Lt. Gov. Kathy Hochul on Thursday evening called for a strengthening of protections for tenants after the U.S. Supreme Court struck down part of the state's ban on evictions, which is set to fully expire at the end of the month.
At the same time, affordable housing advocates mobilized in the wake of the ruling to urge lawmakers to return to Albany and take up legislation addressing the ruling.
All of this comes as New York's state government is going through a leadership transition, with Hochul the governor-in-waiting as Gov.

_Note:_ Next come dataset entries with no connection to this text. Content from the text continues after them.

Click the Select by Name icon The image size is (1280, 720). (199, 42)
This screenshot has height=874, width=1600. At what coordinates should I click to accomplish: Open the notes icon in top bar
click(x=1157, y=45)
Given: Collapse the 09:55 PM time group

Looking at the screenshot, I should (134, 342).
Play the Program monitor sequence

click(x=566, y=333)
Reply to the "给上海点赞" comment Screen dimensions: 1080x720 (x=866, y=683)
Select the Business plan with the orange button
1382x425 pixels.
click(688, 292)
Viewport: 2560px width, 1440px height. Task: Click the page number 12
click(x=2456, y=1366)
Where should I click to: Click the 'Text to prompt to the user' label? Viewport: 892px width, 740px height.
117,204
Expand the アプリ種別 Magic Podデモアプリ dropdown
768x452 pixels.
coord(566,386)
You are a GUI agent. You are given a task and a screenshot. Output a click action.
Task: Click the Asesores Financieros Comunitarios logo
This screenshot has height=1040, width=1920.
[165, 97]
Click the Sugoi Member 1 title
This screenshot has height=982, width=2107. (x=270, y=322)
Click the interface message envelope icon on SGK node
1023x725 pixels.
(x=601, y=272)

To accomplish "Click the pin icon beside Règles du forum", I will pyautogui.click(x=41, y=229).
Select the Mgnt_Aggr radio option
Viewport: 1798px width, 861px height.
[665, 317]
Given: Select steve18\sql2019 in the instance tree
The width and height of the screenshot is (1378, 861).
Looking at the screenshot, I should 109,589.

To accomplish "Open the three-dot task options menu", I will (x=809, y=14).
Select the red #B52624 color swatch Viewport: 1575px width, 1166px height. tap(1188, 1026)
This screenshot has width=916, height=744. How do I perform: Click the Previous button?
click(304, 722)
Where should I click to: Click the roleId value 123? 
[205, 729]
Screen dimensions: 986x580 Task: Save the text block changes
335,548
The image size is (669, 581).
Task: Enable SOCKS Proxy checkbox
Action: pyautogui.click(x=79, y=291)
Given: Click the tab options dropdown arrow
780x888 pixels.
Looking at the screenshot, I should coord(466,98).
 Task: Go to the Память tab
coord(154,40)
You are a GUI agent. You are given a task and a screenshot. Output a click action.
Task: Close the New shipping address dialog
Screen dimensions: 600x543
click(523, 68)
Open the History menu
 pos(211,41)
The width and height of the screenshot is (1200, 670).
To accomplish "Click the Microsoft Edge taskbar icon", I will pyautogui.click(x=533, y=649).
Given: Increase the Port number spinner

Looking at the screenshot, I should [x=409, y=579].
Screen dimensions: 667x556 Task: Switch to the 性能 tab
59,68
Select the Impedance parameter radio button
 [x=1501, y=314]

Andrew Cuomo is set to resign Aug. 24 amid a sexual harassment scandal.
Lawmakers were already likely to return to Albany in some form for Hochul's ceremonial swearing-in, but now could also be addressing another effort to stave off evictions amid a resurgence in COVID-19 cases.
"No New Yorker who has been financially hit or displaced by the pandemic should be forced out of their home," Hochul said on Thursday. "As New York State's next Governor, I look forward to working with the Legislature to quickly address the Supreme Court's decision and strengthen the eviction moratorium legislation. I will work with our partners in the Legislature to help get the funding available to those in need as soon as possible."
The Supreme Court blocked a provision in the state's tenant eviction ban that allows renters to file a form that declares a financial hardship, had more expenses during the pandemic, or that moving would harm their health.
A separate provision that allows New Yorkers to stay in their homes if they can show in court they have struggled due to the pandemic remains in place.
The ruling comes against a backdrop in which the state has struggled to distribute billions of dollars in federal aid to tenants and landlords alike this summer. State officials announced earlier this month a more streamlined application process designed to send more money out the door.
Landlords, especially smaller property owners, have also struggled during the pandemic and have criticized the state's ban on evictions as financially burdensome.
Nevertheless, some lawmakers have been discussing an extension of the existing moratorium for another several weeks. One proposal would extend the ban on evictions until Oct. 31.
Advocates on Thursday evening in the wake of the ruling called for legislative action in response.
"We call on the NYS legislature to return to work and amend the law to allow a hearing on the tenant declaration of hardship. We further call to extend the eviction moratorium until the state gives out all of the $2.3 billion in rent relief money," said the Legal Aid Society in a statement. "Since tenants in New York State have suffered immensely during COVID-19, they will have no trouble proving hardship and satisfying the supreme courts’ mandate. The state legislature can make this minor fix and prevent thousands of New York residents from losing their homes.”